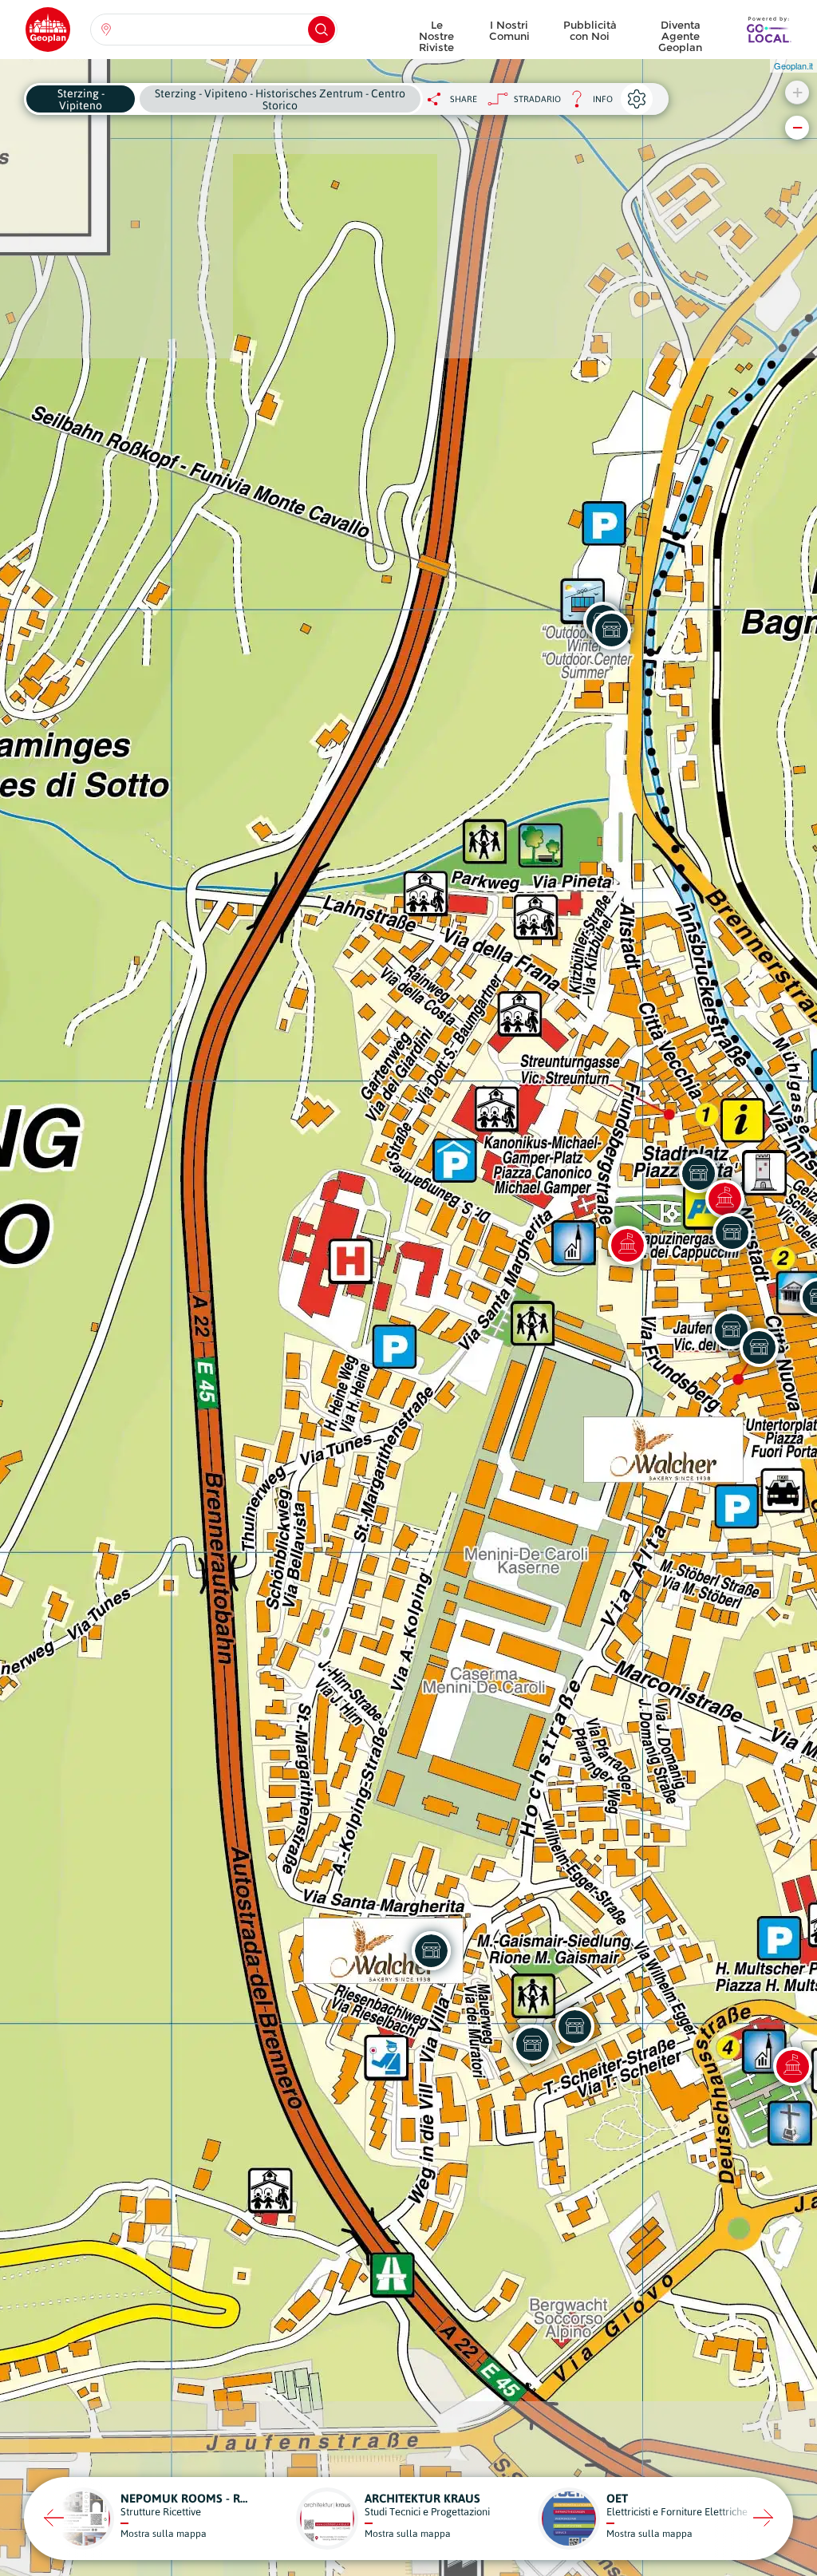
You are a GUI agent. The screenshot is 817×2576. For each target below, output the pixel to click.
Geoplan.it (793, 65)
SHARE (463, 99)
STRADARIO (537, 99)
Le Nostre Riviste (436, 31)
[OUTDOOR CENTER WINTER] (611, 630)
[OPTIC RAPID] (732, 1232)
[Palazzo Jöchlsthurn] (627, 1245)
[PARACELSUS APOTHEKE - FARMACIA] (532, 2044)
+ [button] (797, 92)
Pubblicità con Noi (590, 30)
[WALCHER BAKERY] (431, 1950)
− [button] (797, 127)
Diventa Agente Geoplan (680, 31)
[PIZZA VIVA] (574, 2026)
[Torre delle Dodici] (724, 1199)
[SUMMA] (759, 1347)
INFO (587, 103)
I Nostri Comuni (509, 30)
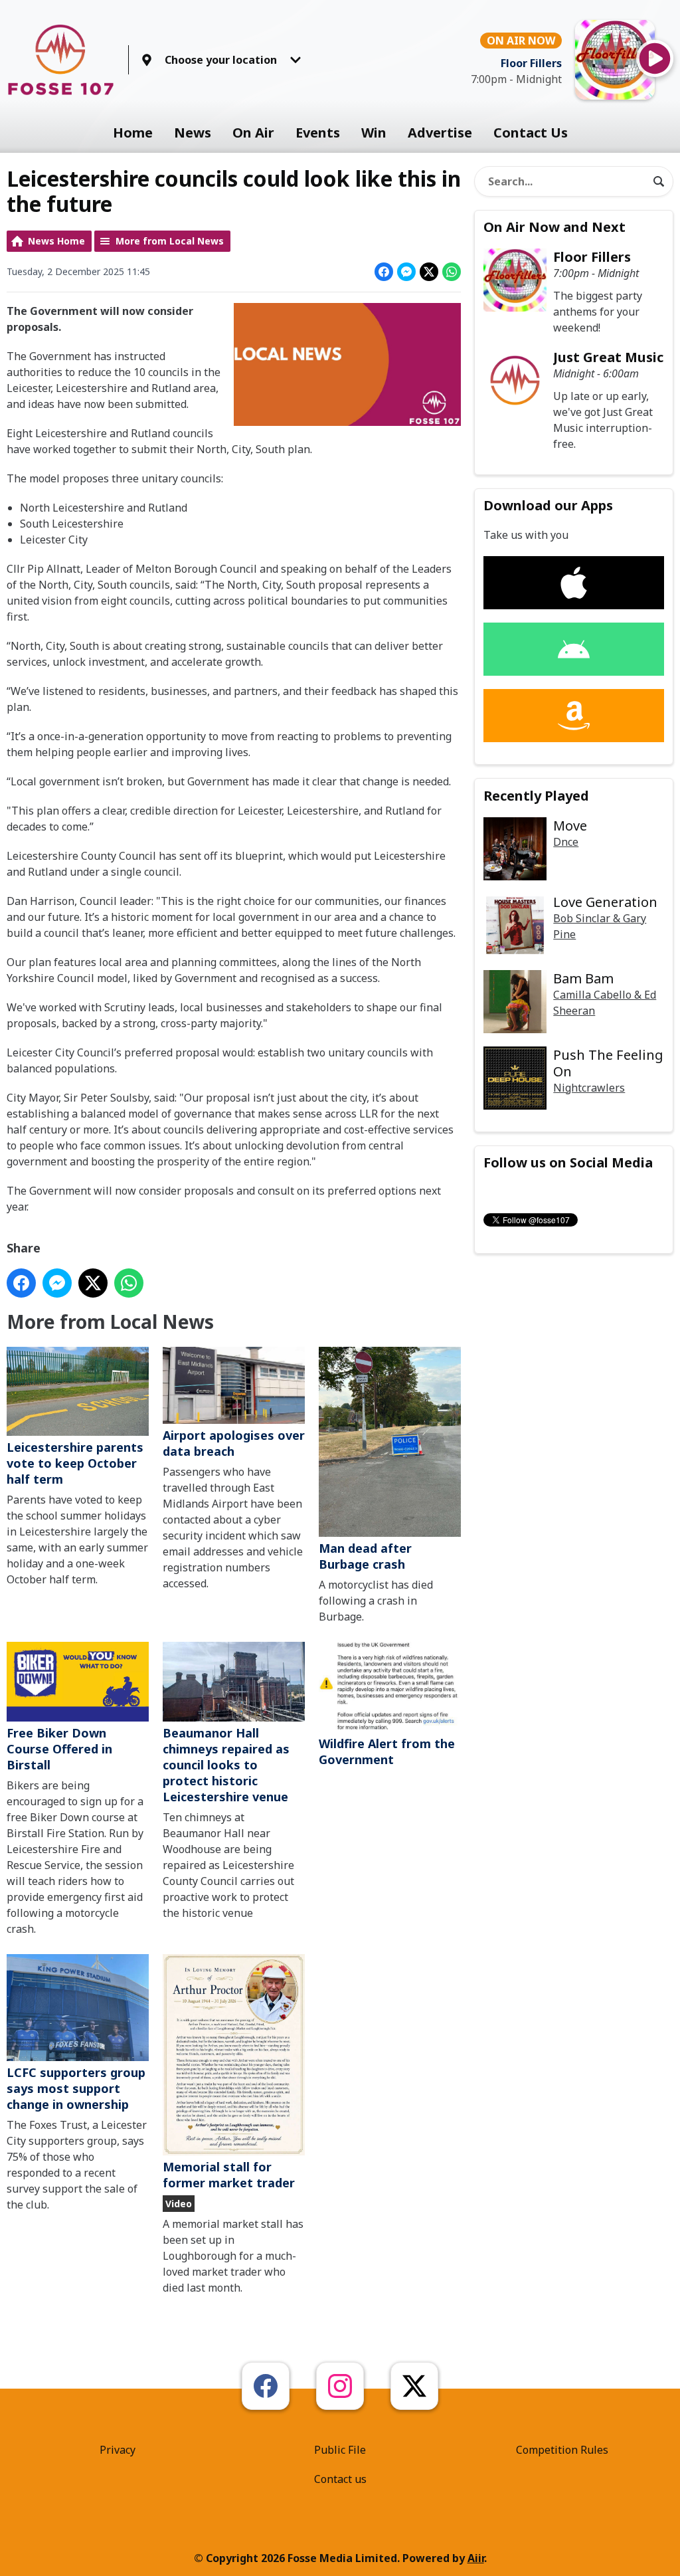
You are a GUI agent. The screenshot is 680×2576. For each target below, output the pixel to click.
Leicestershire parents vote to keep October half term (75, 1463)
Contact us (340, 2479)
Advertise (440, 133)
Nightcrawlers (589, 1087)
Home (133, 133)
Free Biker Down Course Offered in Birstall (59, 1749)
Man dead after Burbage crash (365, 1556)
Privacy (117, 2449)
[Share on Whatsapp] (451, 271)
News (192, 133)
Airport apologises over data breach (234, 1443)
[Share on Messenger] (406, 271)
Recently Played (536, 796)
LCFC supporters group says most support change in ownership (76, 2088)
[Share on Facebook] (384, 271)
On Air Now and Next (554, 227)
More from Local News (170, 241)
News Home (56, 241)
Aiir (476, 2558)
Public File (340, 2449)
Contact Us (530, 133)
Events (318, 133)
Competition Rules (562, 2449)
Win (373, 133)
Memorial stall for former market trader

● ● ● ●

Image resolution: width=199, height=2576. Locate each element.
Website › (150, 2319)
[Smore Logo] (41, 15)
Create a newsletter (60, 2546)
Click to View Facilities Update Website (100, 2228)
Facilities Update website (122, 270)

● ● ● ●

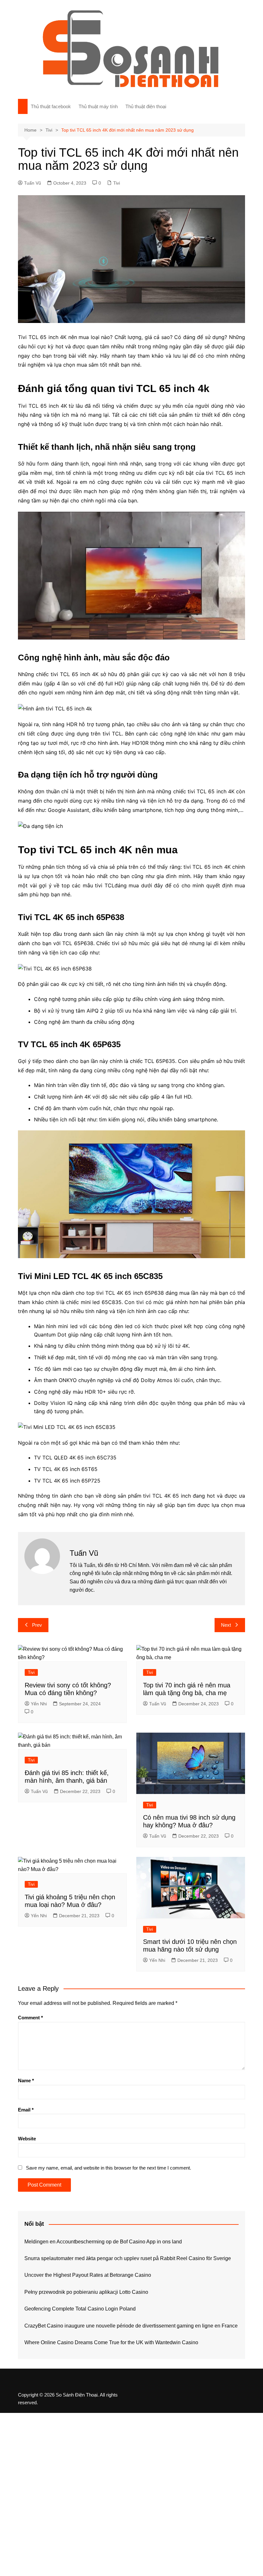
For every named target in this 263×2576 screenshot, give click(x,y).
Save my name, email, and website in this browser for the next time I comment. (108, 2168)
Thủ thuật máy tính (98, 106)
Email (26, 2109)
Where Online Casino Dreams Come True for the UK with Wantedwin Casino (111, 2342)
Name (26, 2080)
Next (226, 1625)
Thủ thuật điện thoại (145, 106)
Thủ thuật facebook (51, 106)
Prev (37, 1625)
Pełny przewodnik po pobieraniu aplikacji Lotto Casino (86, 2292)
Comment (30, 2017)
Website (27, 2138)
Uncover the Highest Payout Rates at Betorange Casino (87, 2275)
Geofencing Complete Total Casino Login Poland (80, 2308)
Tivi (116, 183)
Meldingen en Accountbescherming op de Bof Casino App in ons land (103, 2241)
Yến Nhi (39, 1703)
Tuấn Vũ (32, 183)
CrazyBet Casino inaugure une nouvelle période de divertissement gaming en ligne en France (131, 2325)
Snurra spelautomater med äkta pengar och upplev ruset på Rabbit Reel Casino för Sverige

● ● ● ●

**PROBLEM**: Scan the entries above for the line containing "Airport apologises over", and copy it and all lines after it exactly, down to and including the line containing "Memorial stall for former market trader".

**RESULT OF THE TASK**:
Airport apologises over data breach (234, 1443)
[Share on Messenger] (406, 271)
Recently Played (536, 796)
LCFC supporters group says most support change in ownership (76, 2088)
[Share on Facebook] (384, 271)
On Air Now and Next (554, 227)
More from Local News (170, 241)
News Home (56, 241)
Aiir (476, 2558)
Public File (340, 2449)
Contact Us (530, 133)
Events (318, 133)
Competition Rules (562, 2449)
Win (373, 133)
Memorial stall for former market trader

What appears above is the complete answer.